Hi ladies. I will try to keep this as short as I can but I'm not known for being brief.
I have an almost 13 month old DS. When he was younger he would sleep in the crib/swing but I always would nurse him to sleep and put him down completely asleep. He would get up several times a night and I would nurse him in my recliner and then put him back in the crib after he was asleep. Then I started working again. (I work seasonally but very long hours.) I was having trouble getting him to go to sleep plus I couldn't handle the night wake ups anymore since I was working so I started bed sharing. I will admit I am a reluctant bed sharer. It was never my plan to bed share but I just did what was the easiest thing to get some sleep and figured I would deal with consequences of bad habits later.
Well I am done working for the rest of the year and I would love to get him to sleep in his crib again. I read about all these techniques and I get overwhelmed and don't know where to start. We have a lot of issues.

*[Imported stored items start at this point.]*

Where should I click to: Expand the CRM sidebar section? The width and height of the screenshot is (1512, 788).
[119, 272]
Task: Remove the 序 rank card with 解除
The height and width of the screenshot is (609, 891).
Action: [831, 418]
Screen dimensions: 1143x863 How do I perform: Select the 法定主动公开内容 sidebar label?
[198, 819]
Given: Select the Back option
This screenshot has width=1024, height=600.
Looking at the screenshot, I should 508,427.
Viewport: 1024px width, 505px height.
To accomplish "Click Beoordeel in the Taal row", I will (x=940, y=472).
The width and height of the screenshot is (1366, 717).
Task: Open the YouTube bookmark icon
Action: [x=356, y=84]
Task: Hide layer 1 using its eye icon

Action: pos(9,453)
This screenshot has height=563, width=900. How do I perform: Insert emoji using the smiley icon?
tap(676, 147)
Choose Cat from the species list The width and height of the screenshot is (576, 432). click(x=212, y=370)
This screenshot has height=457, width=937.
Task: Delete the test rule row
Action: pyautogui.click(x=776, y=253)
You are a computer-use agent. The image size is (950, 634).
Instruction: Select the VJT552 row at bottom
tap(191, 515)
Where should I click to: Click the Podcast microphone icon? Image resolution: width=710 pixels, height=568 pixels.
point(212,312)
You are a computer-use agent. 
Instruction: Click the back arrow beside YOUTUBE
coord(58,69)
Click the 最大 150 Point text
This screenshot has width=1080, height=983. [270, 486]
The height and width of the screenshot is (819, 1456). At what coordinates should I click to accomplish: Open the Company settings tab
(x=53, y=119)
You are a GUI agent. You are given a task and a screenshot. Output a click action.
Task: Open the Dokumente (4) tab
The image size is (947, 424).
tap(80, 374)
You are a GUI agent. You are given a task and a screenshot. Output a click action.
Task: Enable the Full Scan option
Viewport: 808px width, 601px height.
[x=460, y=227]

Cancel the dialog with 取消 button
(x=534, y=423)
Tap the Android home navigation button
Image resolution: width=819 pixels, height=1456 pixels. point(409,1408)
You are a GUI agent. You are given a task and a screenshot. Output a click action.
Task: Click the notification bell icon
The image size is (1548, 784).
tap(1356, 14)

First of all, he always has to be nursed and rocked to sleep in the recliner. Then we move him to the bed quickly before he wakes up too much and then he usually nurses back to sleep and usually we are good for the night. Sometimes he wakes up to comfort nurse for a second. Oh also he has to pretty much have his hand on my boob or nipple all night long. Sometimes I can sneak and roll over but a lot of times I wake up aching from having to sleep in one position all night long. Last night was awful because he was half asleep and wiggling around I guess trying to get comfortable and he was squeezing my boob for like an hour and I was so tired and frustrated. I honestly think my boob/nipple is his lovey.
I also nurse him to sleep in the recliner for naps and I hold him for his naps. The other problem is he never has been on a schedule. He tends to stay up late and I never know when his naps are going to be so I feel like I can't go anywhere.
I guess my first steps should be to get him on a schedule and also get him attached to a lovey. From what I have read a schedule or routine helps him to know when it's time to go to sleep and I have read I should have a routine in place before I totally change his world by making him sleep in the crib. I need him attached to a lovey because I know he will just wake up looking for my boob all night long.
Also the reason I feel like we need a schedule is because his meals get messed up too. Right now this is what happens. He gets up anywhere from 7:30 to 9:00 depending on how late he stayed up the night before. (He generally sleeps 9 to 10 hours a night.) then I breast feed him. I wait a little bit to make him breakfast because he tends to not eat much I think from being full of milk. Even though I wait he still doesn't eat much at breakfast. Some days he is tired pretty quickly (like after about 2 hours of being awake) but other days he goes a little longer. So I try to get him to nap. Some days he goes down right away and others it takes awhile. Because he sleeps kind of late in the morning plus since it takes me a while to get him to sleep for his nap, his lunch is always very late, like 3:00. (He sleeps about 2 1/2 hours for his nap.) Dinner isn't usually until about 6 or 7 and then we give him a bath (every other day) and then we try to get him to sleep around 9:30 or so. (We have tried getting him to sleep earlier. It either doesn't work or he sleeps like 45 minutes and wakes up as if it was a nap.) Other nights he stays up until 11:00 or 12:00 because he just won't go to sleep.
I enjoy breastfeeding still and so does he, so I don't want to wean entirely. I would like to breastfeed him morning and night and before his nap still but I would like to be able to put him down drowsy in his crib.
How should I go about implementing all of this? Should I start with naps or nighttime sleep? What should the bedtime routine be? And also any ideas for a lovey for him? He definitely needs something where he can knead his fingers.
Re: One year old Sleep issues....what should I do first?
Then a bedtime routine - even a short one. So if dinner's at 7, he's in bed by/at 8pm. (Personally I would - and do- aim for a 6pm dinner instead of a 7pm dinner if you have the ability. For me, that means prepping the meal at night after he's asleep, so I just have to warm it up after work) The routine we do is bath, pajamas, story (at your son's age we nursed) then bed. He doesn't get soap every night, but the warm water helps key him into the schedule.
This is not an overnight fix. But consistency will help his body adjust to the schedule. So if he wakes after 45 minutes, keep the room dark and rock/nurse him back to sleep. Eventually he won't wake up. And it might take a while to get him to fall asleep at an earlier time, but again, that's not going to be a forever thing. Really, with sleep, nothing is a forever thing.
I'm no help with the lovey - my kid never took to one. He has a pillow he loves, but he actually uses it as a pillow, so not quite the same.